Format the lines below as a JSON list of strings, one string per line, with blank lines omitted and the pictures left out.
::::
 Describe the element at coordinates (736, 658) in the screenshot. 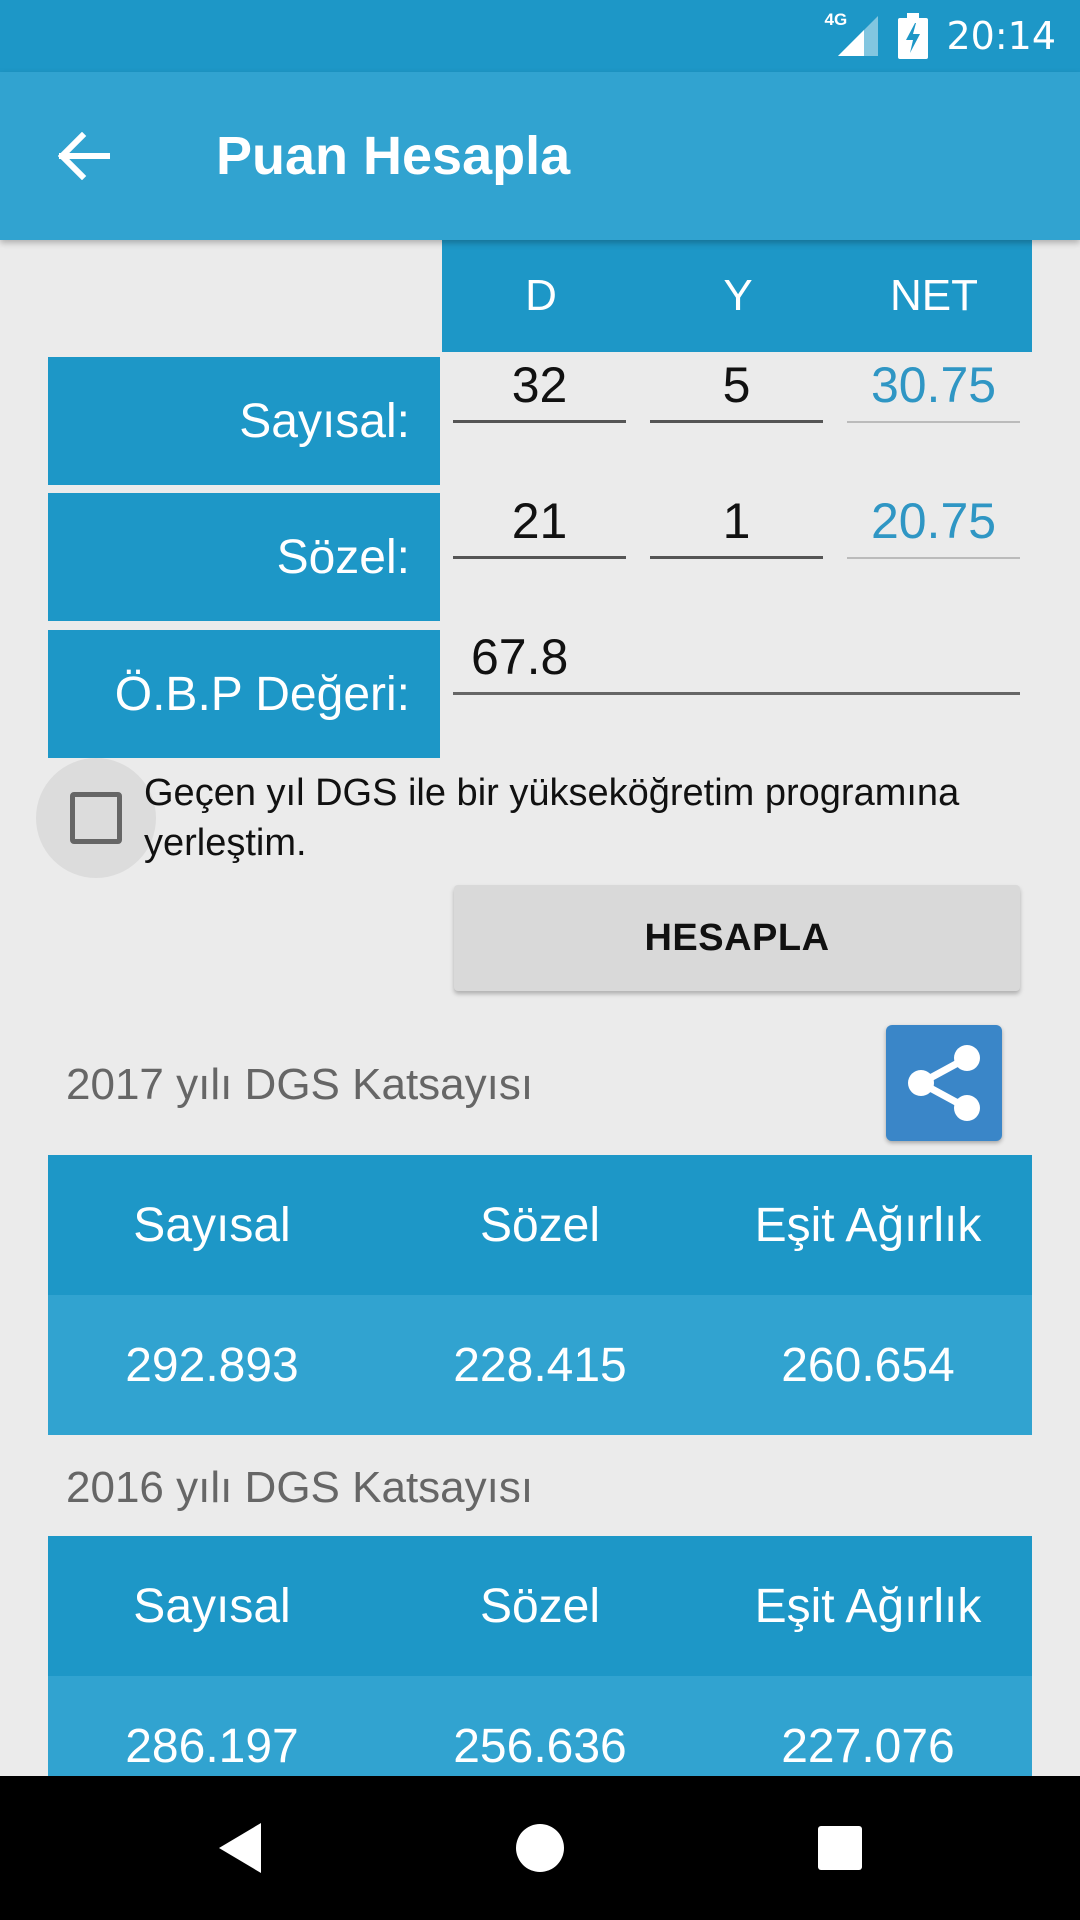

I see `obp-input: 67.8` at that location.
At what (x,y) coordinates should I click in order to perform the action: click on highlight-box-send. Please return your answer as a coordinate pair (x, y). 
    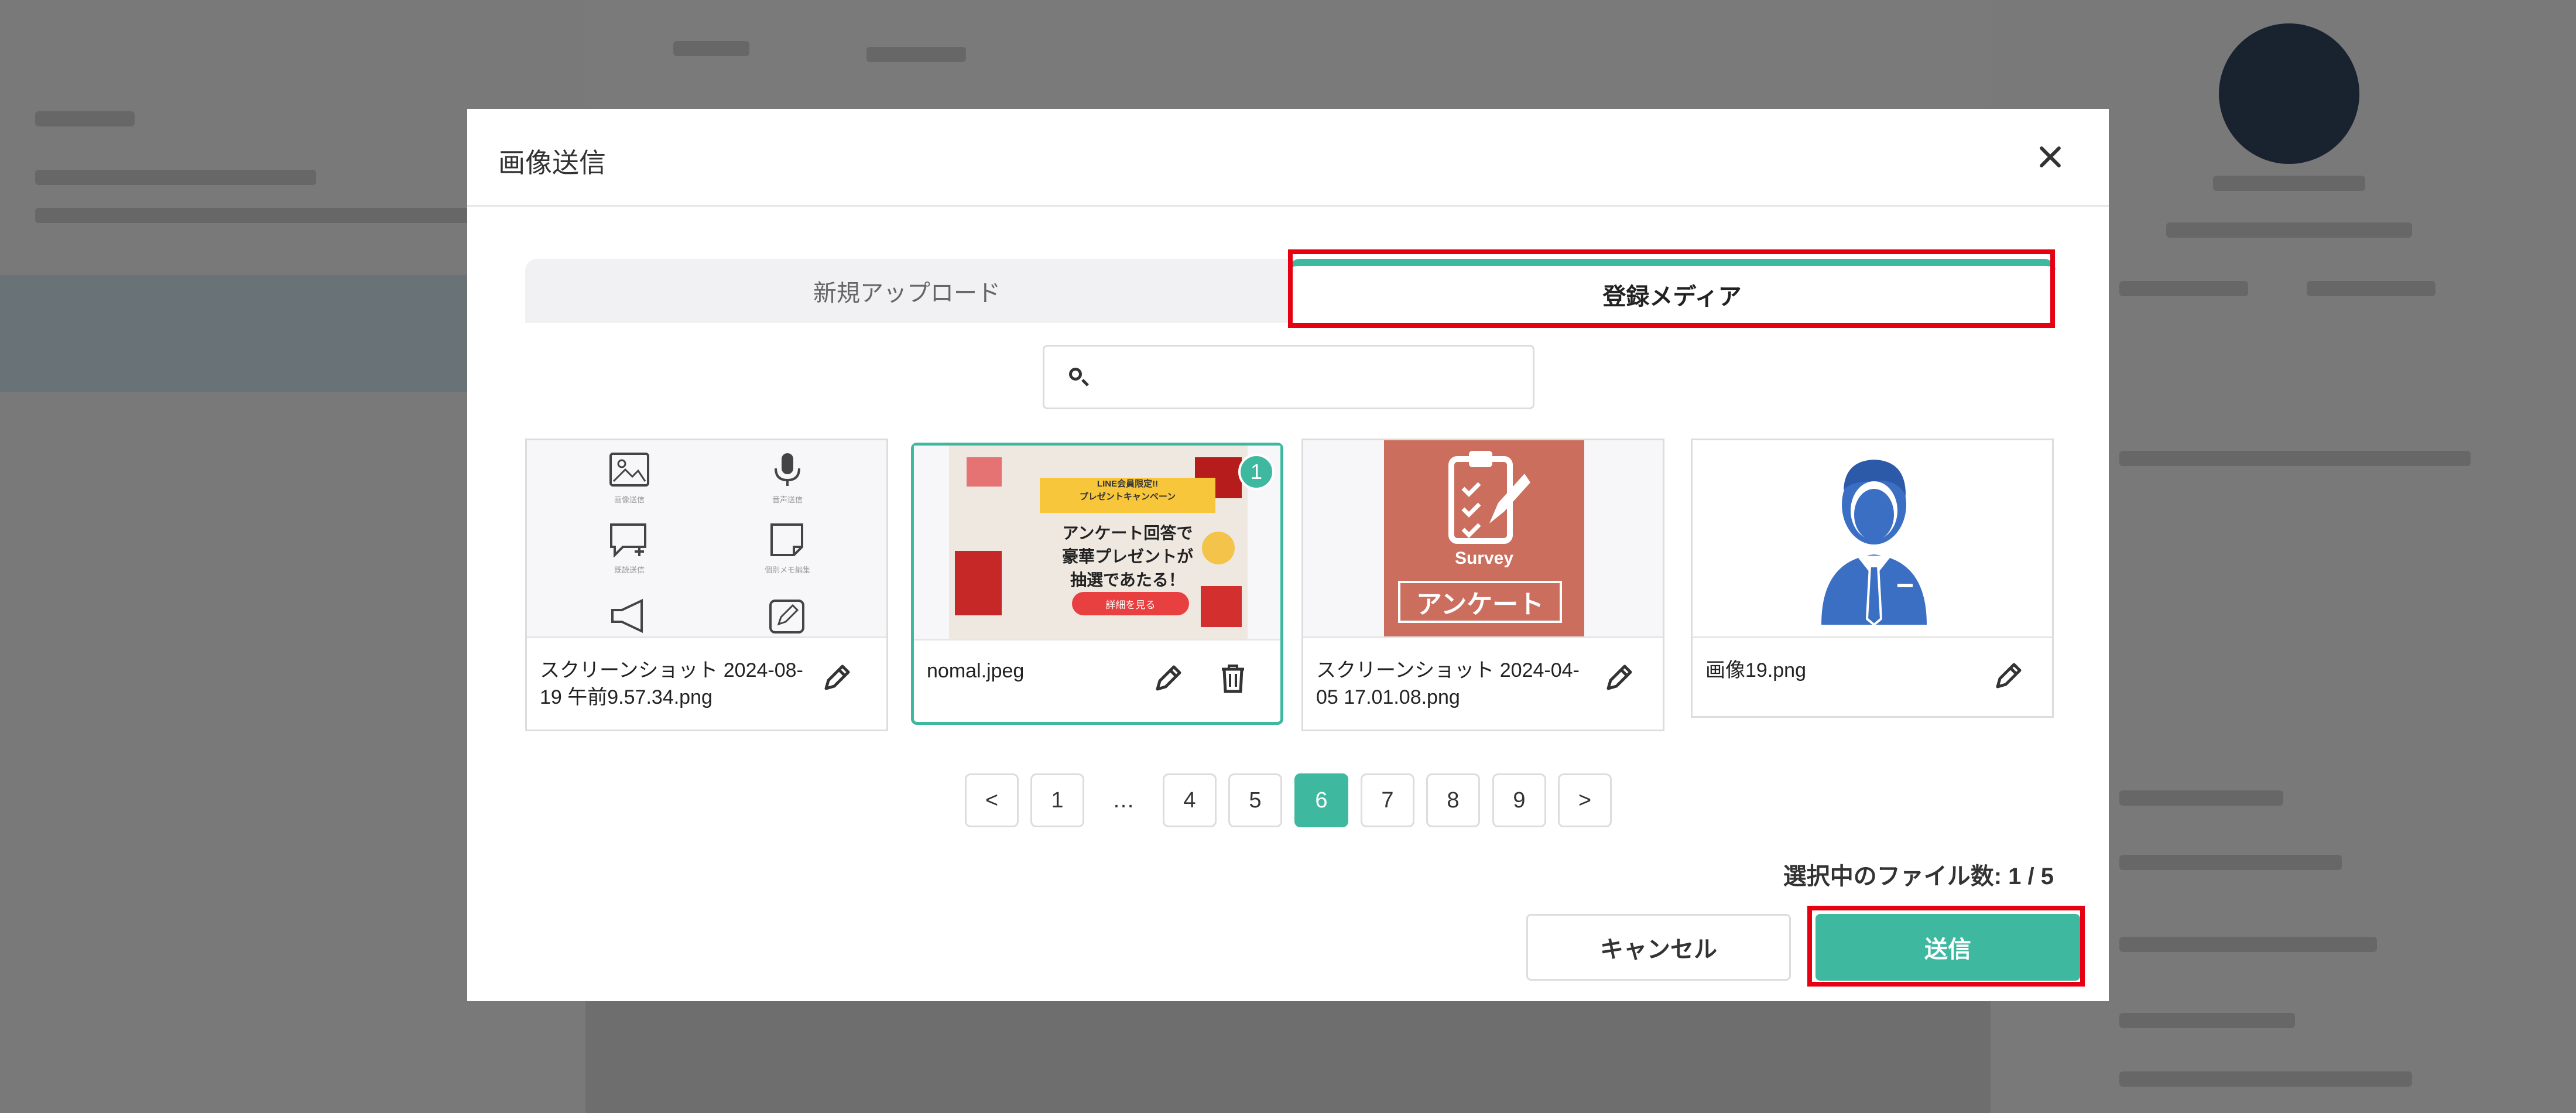
    Looking at the image, I should click on (1946, 946).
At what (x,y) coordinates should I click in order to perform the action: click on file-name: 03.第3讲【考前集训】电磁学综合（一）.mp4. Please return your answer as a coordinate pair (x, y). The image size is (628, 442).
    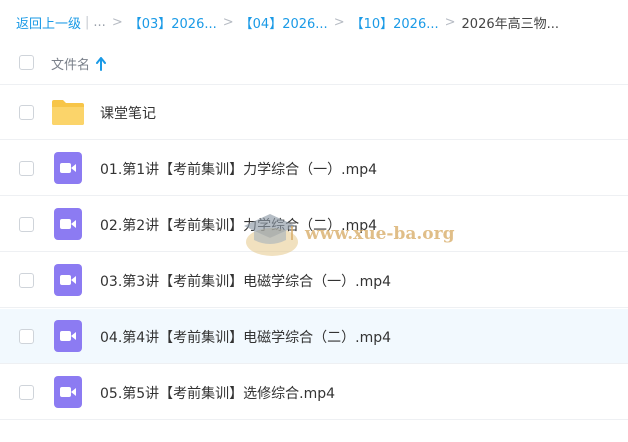
    Looking at the image, I should click on (246, 281).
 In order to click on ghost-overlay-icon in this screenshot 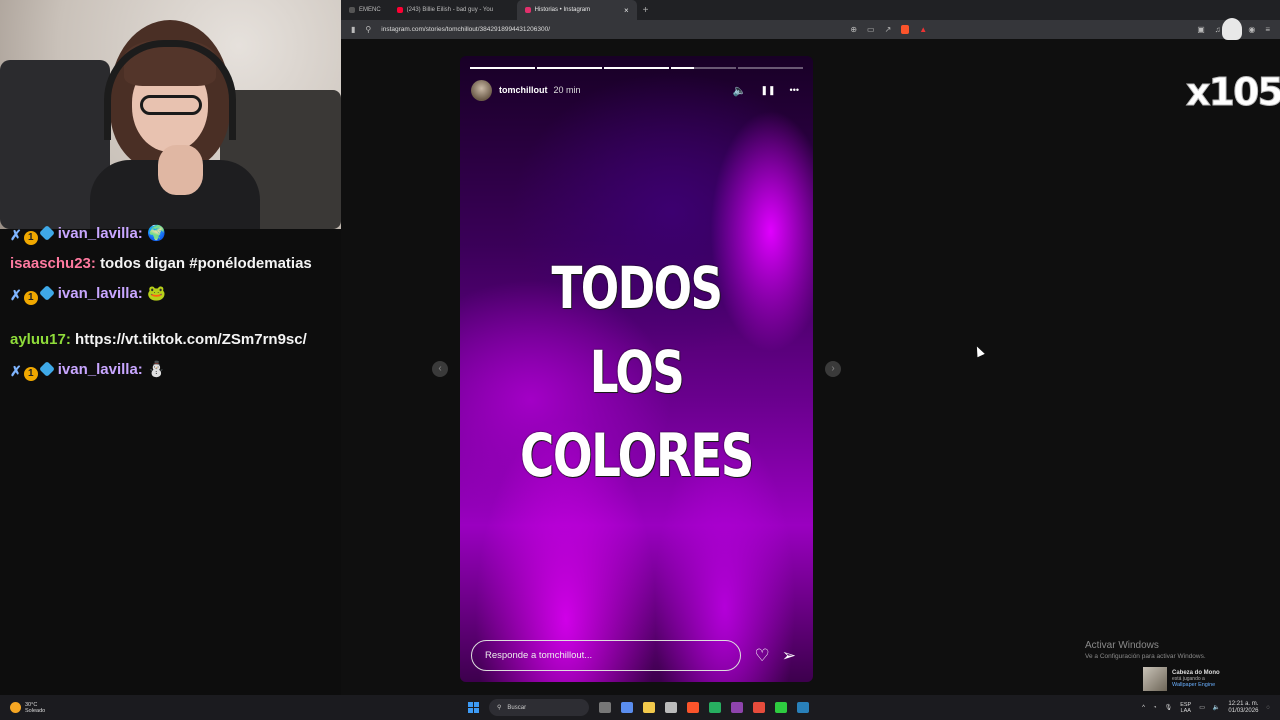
::::
#### ANSWER TO THIS TASK
[
  " Describe the element at coordinates (736, 658) in the screenshot. ",
  "I see `obp-input: 67.8` at that location.",
  "At what (x,y) coordinates should I click in order to perform the action: click on highlight-box-send. Please return your answer as a coordinate pair (x, y). ",
  "    Looking at the image, I should click on (1946, 946).",
  "At what (x,y) coordinates should I click in order to perform the action: click on file-name: 03.第3讲【考前集训】电磁学综合（一）.mp4. Please return your answer as a coordinate pair (x, y). The image size is (628, 442).",
  "    Looking at the image, I should click on (246, 281).",
  " In order to click on ghost-overlay-icon in this screenshot "
]